Наши окровавленные ладони слиплись. В кожу на моем запястье давил металлический ремешок ее часов.

— Ну же. Говорите со мной.

Сирены приближались.

— Слышите? Еще чуть-чуть…

Быстрые шаги. Подняв голову, я увидела мерцание синих огней, отраженное в нескольких окнах. Патрульная машина припарковалась возле моего «Фольксвагена-гольфа», и констебль в форме уже направлялся к нам, бормоча что-то в рацию. Добежав, он присел рядом.

— Держитесь, — сказала я. — Помощь уже прибыла.

Констебль тронул меня за плечо.

— Не волнуйтесь, — успокаивал он меня, точь-в-точь как еще пару минут назад я успокаивала эту женщину. — «Скорая» сейчас приедет. Вы только не волнуйтесь.

На вид ему было около сорока пяти. Коренастый, с редеющими волосами, тронутыми сединой. Мне показалось, что я его уже где-то видела.

— Можете сказать, где болит?

Я отвернулась от мертвой женщины — мертвой уже по-настоящему.

— Милая моя, вы можете говорить? Скажите, как вас зовут.
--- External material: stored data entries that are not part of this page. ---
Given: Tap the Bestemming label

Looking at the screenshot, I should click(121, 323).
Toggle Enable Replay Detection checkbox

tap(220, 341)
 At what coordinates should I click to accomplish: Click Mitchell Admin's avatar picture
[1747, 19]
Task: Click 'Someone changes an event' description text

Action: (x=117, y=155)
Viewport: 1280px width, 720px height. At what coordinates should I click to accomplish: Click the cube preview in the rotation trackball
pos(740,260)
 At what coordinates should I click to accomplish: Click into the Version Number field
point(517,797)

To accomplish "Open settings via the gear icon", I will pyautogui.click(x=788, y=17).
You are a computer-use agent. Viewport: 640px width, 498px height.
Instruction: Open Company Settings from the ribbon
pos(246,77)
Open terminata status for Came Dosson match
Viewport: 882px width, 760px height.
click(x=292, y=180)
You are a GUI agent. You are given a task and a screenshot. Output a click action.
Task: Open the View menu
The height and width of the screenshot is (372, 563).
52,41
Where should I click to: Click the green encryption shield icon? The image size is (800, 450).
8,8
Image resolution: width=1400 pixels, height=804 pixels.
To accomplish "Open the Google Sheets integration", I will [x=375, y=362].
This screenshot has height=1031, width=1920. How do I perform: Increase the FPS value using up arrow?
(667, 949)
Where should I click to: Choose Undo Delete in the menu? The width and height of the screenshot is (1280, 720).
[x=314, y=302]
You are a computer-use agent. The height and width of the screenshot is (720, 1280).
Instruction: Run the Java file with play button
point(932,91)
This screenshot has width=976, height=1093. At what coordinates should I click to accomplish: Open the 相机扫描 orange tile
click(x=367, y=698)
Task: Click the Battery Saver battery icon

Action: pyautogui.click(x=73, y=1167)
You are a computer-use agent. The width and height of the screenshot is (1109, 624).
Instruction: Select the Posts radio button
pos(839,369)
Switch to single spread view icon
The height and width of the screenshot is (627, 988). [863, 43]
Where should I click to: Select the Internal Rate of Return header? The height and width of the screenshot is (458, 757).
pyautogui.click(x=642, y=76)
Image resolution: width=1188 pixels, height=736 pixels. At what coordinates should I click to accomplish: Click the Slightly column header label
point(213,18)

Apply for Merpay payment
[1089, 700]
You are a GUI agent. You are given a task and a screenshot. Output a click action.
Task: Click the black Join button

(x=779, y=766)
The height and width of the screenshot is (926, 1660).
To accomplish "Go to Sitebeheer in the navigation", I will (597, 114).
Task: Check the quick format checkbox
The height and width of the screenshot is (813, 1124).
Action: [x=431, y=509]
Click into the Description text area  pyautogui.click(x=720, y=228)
Куда вас ранили?

Сомнений не оставалось. Голубые глаза остановились. Тело перестало содрогаться. Интересно, слышала ли она мои последние слова? Только тогда я заметила, какие у нее красивые волосы. Нежнейшего пепельного оттенка. Они веером рассыпались по асфальту. Сережки сверкали между прядей, отражая свет фонарей, и эта картина почему-то показалась мне знакомой. Отпустив ее руку, я попыталась встать, но чье-то осторожное прикосновение велело мне оставаться на месте.

— Не стоит, милая моя. Дождитесь «скорой».

Сил на препирательства у меня не было, и я продолжала сидеть — и смотреть на мертвую женщину. Нижнюю половину ее лица лишь забрызгало кровью, а вот горло и грудь попросту затопило. Кровь скапливалась в лужу под телом и, отыскивая узенькие щелки между плитками, ручейками утекала прочь. На груди еще можно было разобрать, из какой ткани сделана блуза, но ниже это уже не представлялось возможным. Рана на шее была еще не самой страшной. Я вспомнила, что в женском теле содержится в среднем пять литров крови, — кто-то мне об этом рассказывал. Вот только я никогда не думала, что увижу, как все эти пять литров выливаются наружу.